READING PASSAGE:
--

Ramakrishnan, et al.        Standards Track                     [Page 4]

RFC 3168               The Addition of ECN to IP          September 2001


  There exist some middleboxes (firewalls, load balancers, or intrusion
  detection systems) in the Internet that either drop a TCP SYN packet
  configured to negotiate ECN, or respond with a RST.  This document
  specifies procedures that TCP implementations may use to provide
  robust connectivity even in the presence of such equipment.

2.  Conventions and Acronyms

  The keywords MUST, MUST NOT, REQUIRED, SHALL, SHALL NOT, SHOULD,
  SHOULD NOT, RECOMMENDED, MAY, and OPTIONAL, when they appear in this
  document, are to be interpreted as described in [RFC2119].

3.  Assumptions and General Principles

  In this section, we describe some of the important design principles
  and assumptions that guided the design choices in this proposal.

     * Because ECN is likely to be adopted gradually, accommodating
       migration is essential. Some routers may still only drop packets
       to indicate congestion, and some end-systems may not be ECN-
       capable. The most viable strategy is one that accommodates
       incremental deployment without having to resort to "islands" of
       ECN-capable and non-ECN-capable environments.

     * New mechanisms for congestion control and avoidance need to co-
       exist and cooperate with existing mechanisms for congestion
       control.  In particular, new mechanisms have to co-exist with
       TCP's current methods of adapting to congestion and with
       routers' current practice of dropping packets in periods of
       congestion.

     * Congestion may persist over different time-scales. The time
       scales that we are concerned with are congestion events that may
       last longer than a round-trip time.

     * The number of packets in an individual flow (e.g., TCP
       connection or an exchange using UDP) may range from a small
       number of packets to quite a large number. We are interested in
       managing the congestion caused by flows that send enough packets
       so that they are still active when network feedback reaches
       them.

     * Asymmetric routing is likely to be a normal occurrence in the
       Internet. The path (sequence of links and routers) followed by
       data packets may be different from the path followed by the
       acknowledgment packets in the reverse direction.





Ramakrishnan, et al.        Standards Track                     [Page 5]

RFC 3168               The Addition of ECN to IP          September 2001


     * Many routers process the "regular" headers in IP packets more
       efficiently than they process the header information in IP
       options.  This suggests keeping congestion experienced
       information in the regular headers of an IP packet.

     * It must be recognized that not all end-systems will cooperate in
       mechanisms for congestion control. However, new mechanisms
       shouldn't make it easier for TCP applications to disable TCP
       congestion control.  The benefit of lying about participating in
       new mechanisms such as ECN-capability should be small.

4.  Active Queue Management (AQM)

  Random Early Detection (RED) is one mechanism for Active Queue
  Management (AQM) that has been proposed to detect incipient
  congestion [FJ93], and is currently being deployed in the Internet
  [RFC2309].  AQM is meant to be a general mechanism using one of
  several alternatives for congestion indication, but in the absence of
  ECN, AQM is restricted to using packet drops as a mechanism for
  congestion indication.  AQM drops packets based on the average queue
  length exceeding a threshold, rather than only when the queue
  overflows.  However, because AQM may drop packets before the queue
  actually overflows, AQM is not always forced by memory limitations to
  discard the packet.

--

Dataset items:
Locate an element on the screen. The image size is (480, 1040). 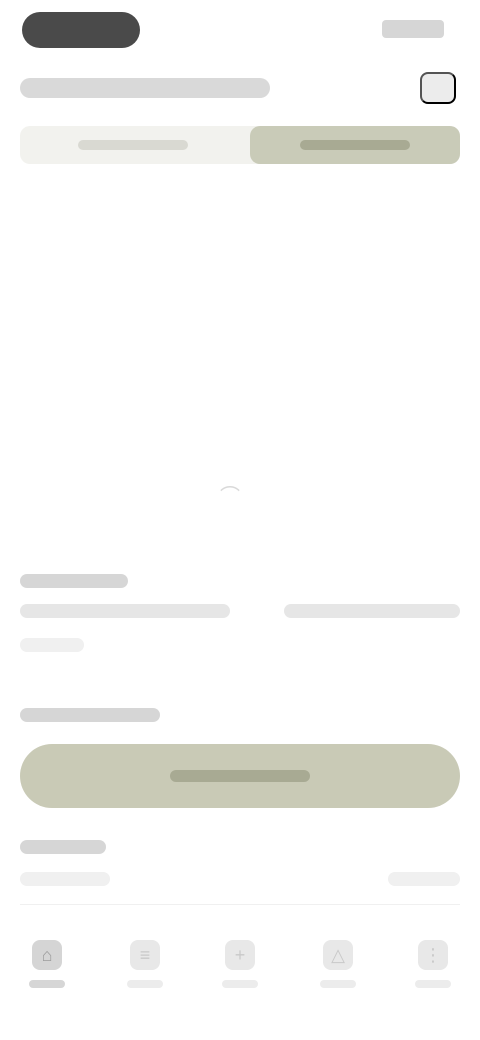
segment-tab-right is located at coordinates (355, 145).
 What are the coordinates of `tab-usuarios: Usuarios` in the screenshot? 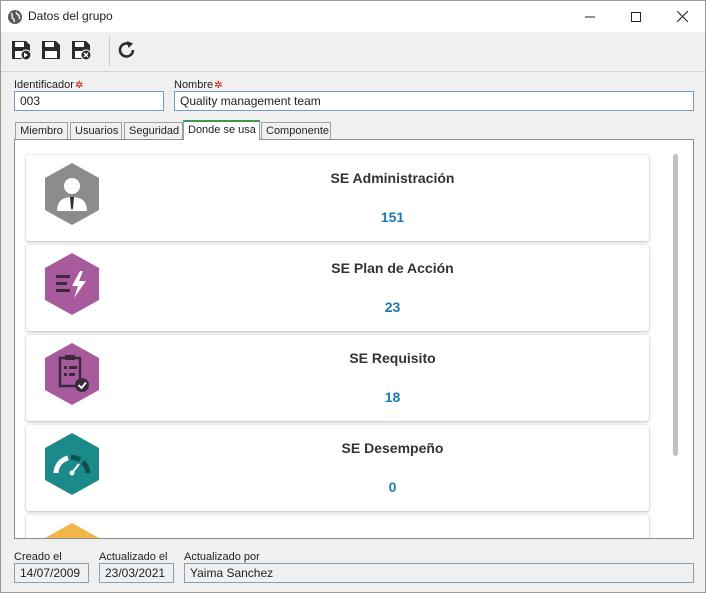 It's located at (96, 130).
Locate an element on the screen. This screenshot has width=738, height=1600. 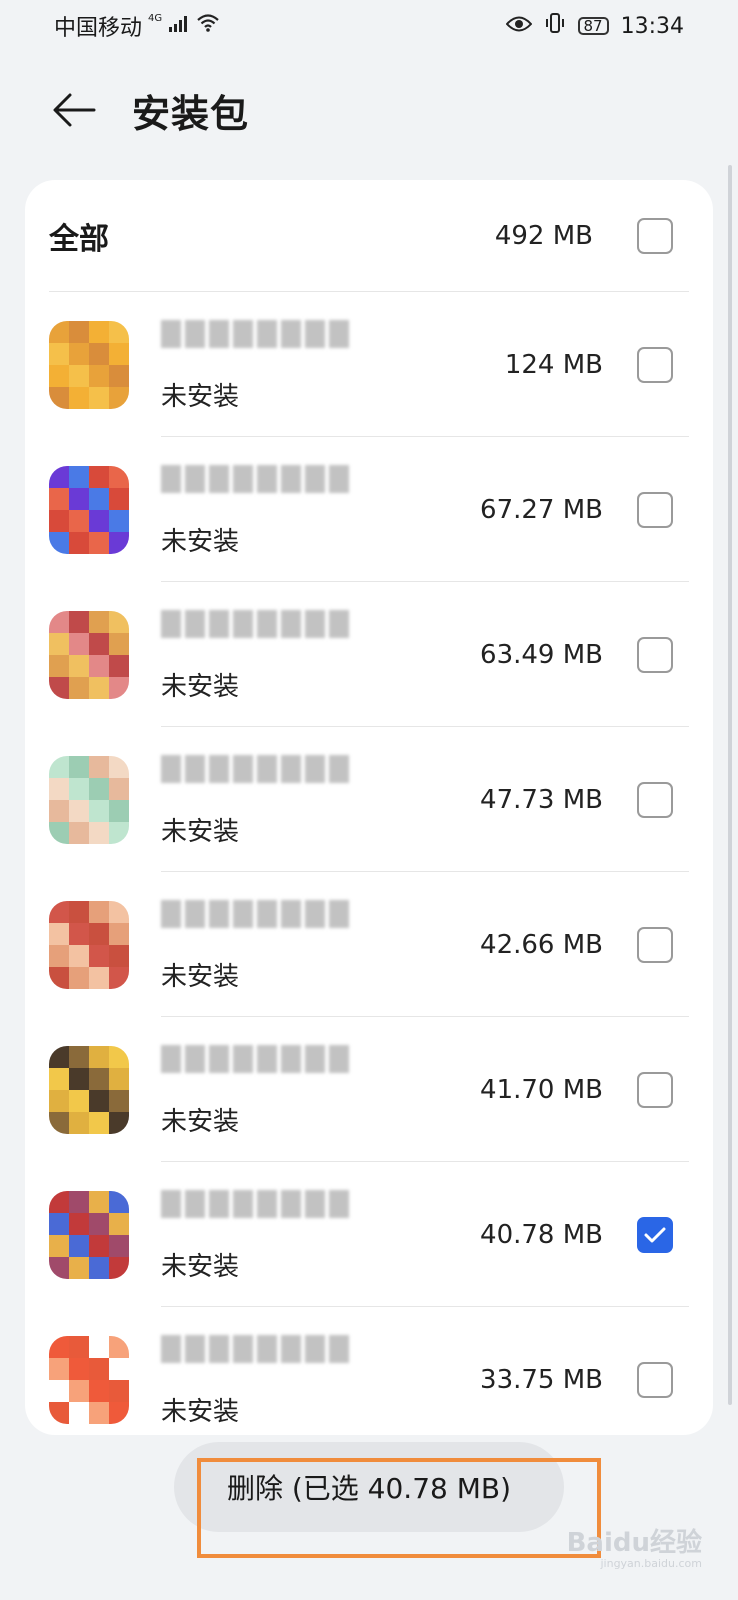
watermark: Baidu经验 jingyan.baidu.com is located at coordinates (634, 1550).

--

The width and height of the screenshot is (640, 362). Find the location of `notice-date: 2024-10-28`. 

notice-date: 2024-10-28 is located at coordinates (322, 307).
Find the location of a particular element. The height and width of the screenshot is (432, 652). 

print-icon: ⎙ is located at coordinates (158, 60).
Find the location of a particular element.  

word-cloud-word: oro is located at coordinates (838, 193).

--

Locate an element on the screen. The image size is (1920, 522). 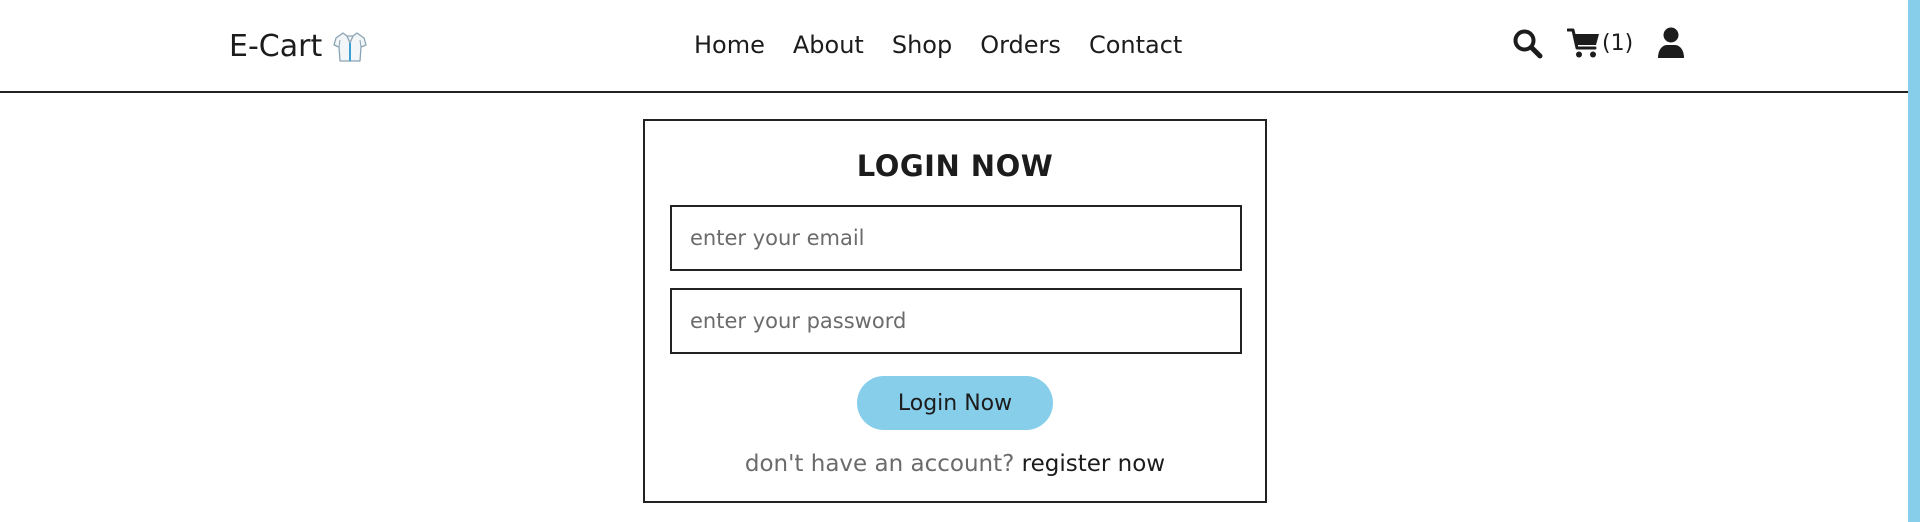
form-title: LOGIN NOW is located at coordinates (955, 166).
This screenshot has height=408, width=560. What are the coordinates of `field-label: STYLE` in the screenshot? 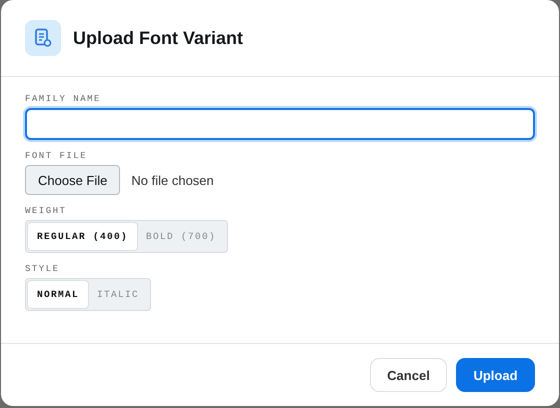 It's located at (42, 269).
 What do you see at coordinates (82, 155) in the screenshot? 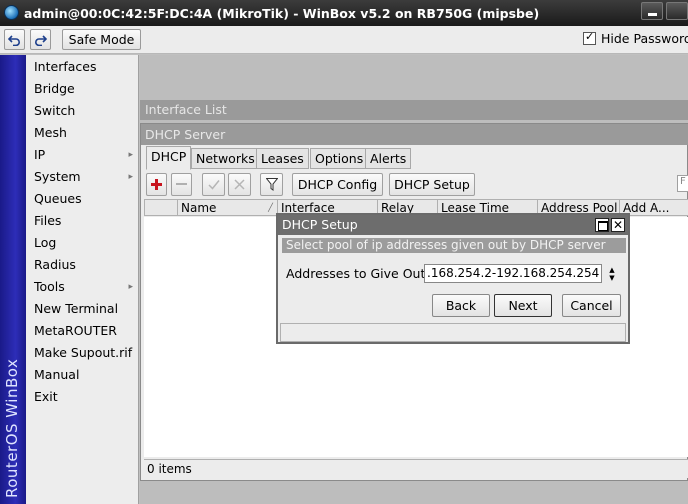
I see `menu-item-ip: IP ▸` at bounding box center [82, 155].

--

WHAT IS EXPECTED: In the ECN excerpt, what condition causes AQM to drop packets? Rely only on the ECN excerpt when answering, not on the records.

WRITTEN RESPONSE: AQM drops packets when the average queue length exceeds a threshold, rather than only when the queue overflows.